Dal punto di vista genomico, vi è una notevole differenza tra individui, con una risposta personalizzata alla vitamina D, come dimostrato da due importanti studi (VitDmet e VitDbol). I soggetti sono stati suddivisi in tre categorie: alti, medi e scarsi responders. Circa il 25% ha mostrato una scarsa risposta, con bassi valori di VD. Gli appartenenti a questa categoria hanno bisogno di dosi maggiori di vitamina D3 rispetto agli alti responders (50-100 mg contro i 10-20 mg).
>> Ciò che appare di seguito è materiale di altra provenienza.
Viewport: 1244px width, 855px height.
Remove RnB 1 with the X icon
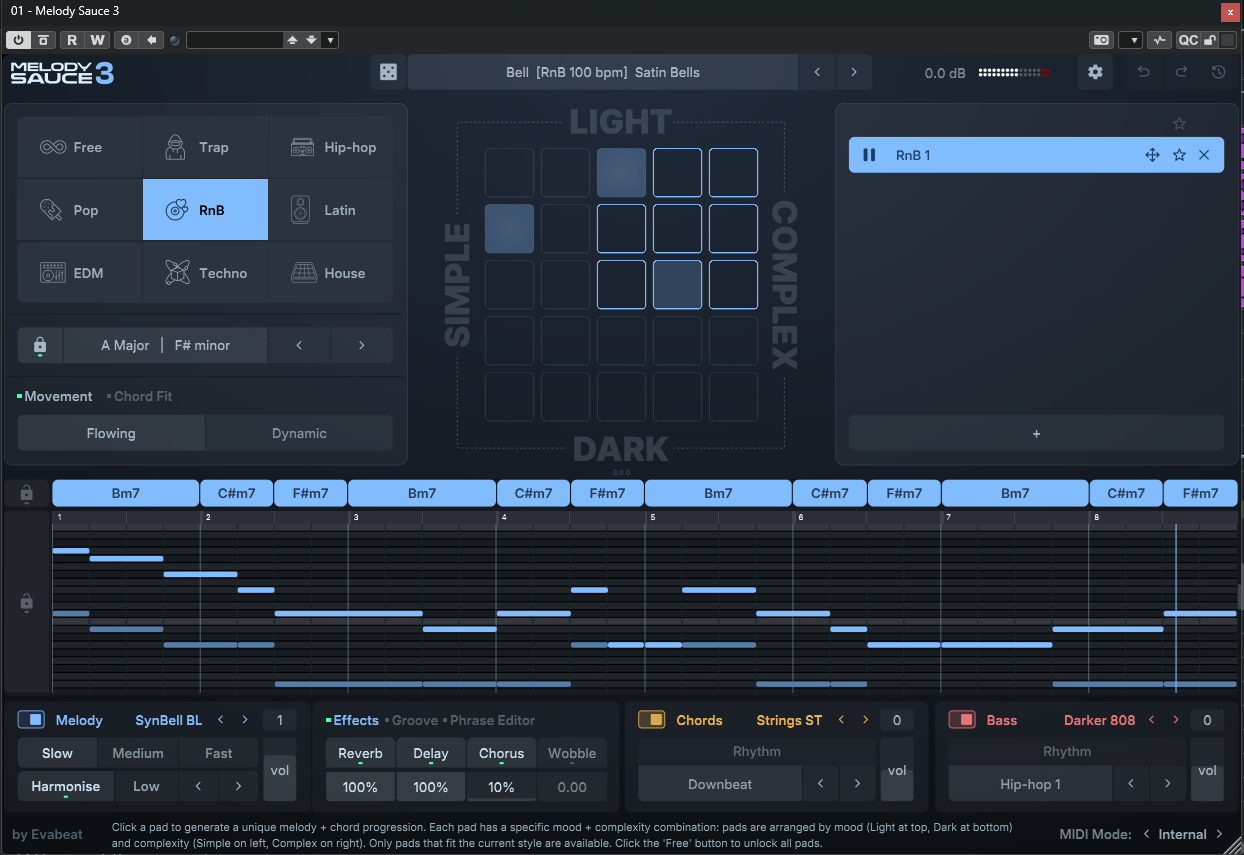click(x=1204, y=155)
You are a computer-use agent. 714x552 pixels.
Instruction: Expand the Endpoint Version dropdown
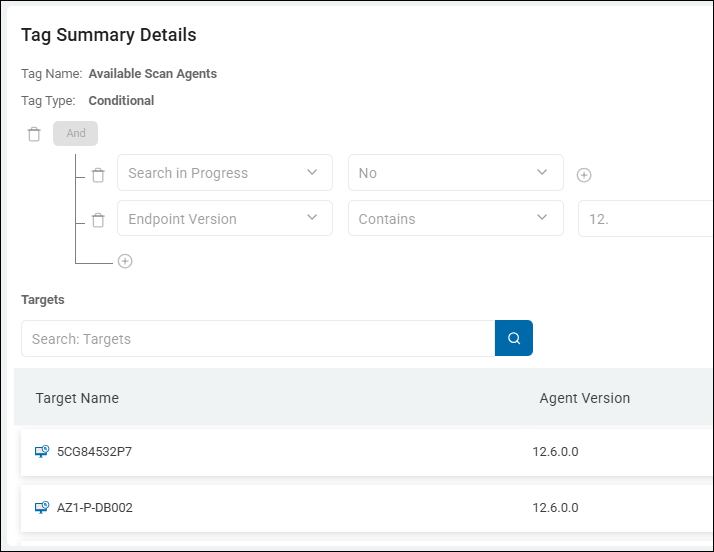(225, 219)
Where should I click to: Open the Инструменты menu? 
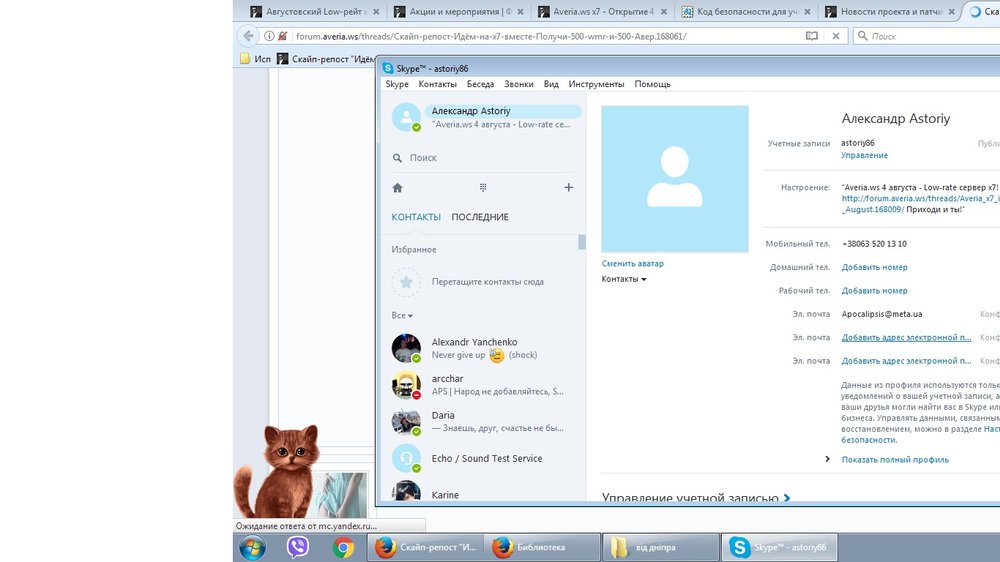click(x=596, y=84)

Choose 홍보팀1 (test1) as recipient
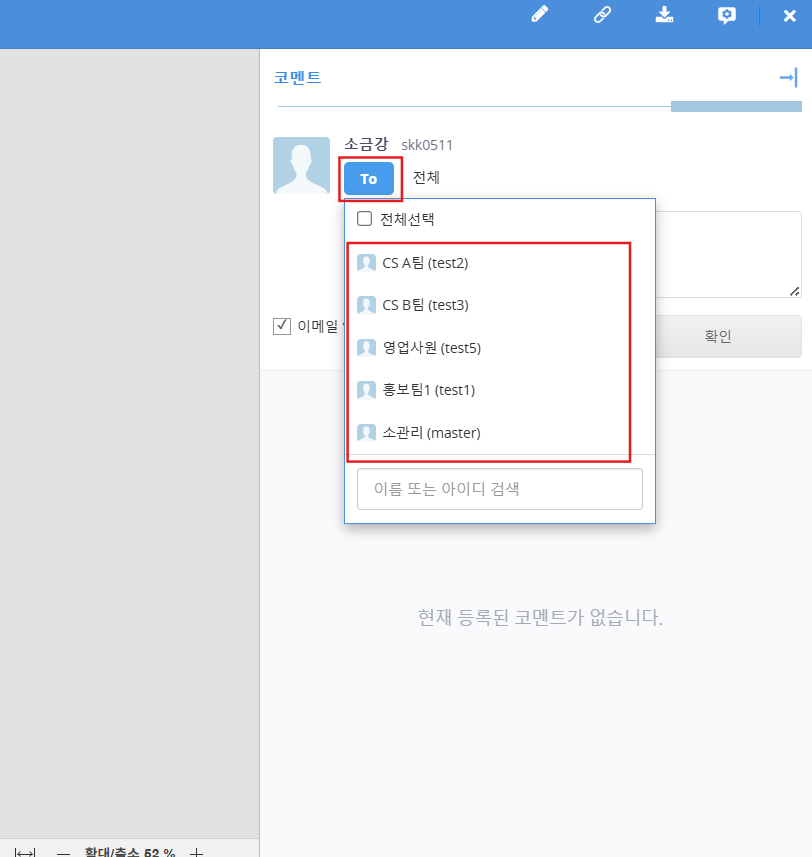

L’indice di risposta alla vitamina D si è mostrata indipendente dai livelli sierici di 25(OH)D3 dei partecipanti, anche se al momento non si conoscono quali variazioni genomiche o epigenomiche determinino tale indice.
Vitamina D, attività immunomodulanti
La vitamina D promuove la differenziazione dei monociti in macrofagi, stimolando così la fagocitosi dei patogeni e l’espressione dei Pathogen-Recognition Receptors (PRR). Tra questi, i più numerosi sono i Toll-like Receptors (TLR), particolarmente attivi proprio contro il Mycobacterium tuberculosis. L’eterodimero TLR1-TLR2 si lega a una lipoproteina del micobatterio e, una volta attivato, induce la trascrizione dell’IL-1, che a sua volta aumenta l’attività del NFkB via segnalazione intracrina. La vitamina D agisce anche su altri elementi dell’immunità innata, quali peptidi antimicrobici.
L’immunità acquisita
I linfociti T, una volta attivati, esprimono il VDR, ma anche l’enzima CYP27B1, che media la locale attivazione del 25(OH)D in 1,25(OH)2D, in grado di attivare il VDR. La vitamina D prodotta da monociti e macrofagi sposta in maniera netta lo stato immunitario da una risposta proinfiammatoria a uno stato tollerogenico, sopprimendo la proliferazione dei linfociti T, spostando l’equilibrio da Th1 e Th17 a Th2, sopprimendo numerose citochine, quali IFN-γ, TNFα, IL-2, IL-17, IL-21, aumentando invece le citochine legate ai Th2 quali IL-4, IL-5, IL-9, IL-13.
La VD inoltre agisce sui Treg attraverso l’interazione con le Antigen Presenting Cells (APC), con il risultato finale di una riduzione dello stato proinfiammatorio. Un indicatore clinico potrebbe essere il rapporto CD4/CD8, in quanto la somministrazione di VD porta a un aumento di questo rapporto, indicando una soppressione immunitaria. Questa potrebbe essere una delle ipotetiche spiegazioni degli effetti della vitamina D sulle malattie autoimmuni. Un altro motivo potrebbe risiedere nella sua azione sui linfociti B. La vitamina D inibisce, infatti, la formazione delle cellule plasmatiche e induce apoptosi, sia in queste cellule sia nei linfociti B attivati, aumentando, inoltre, la produzione di IL-10, che ha un’attività antinfiammatoria.
Controllando l’azione delle citochine mediate dalle cellule B e la loro trasformazione in cellule plasmatiche, la vitamina D riduce la produzione di autoanticorpi, riducendo così il rischio di disordini autoimmuni.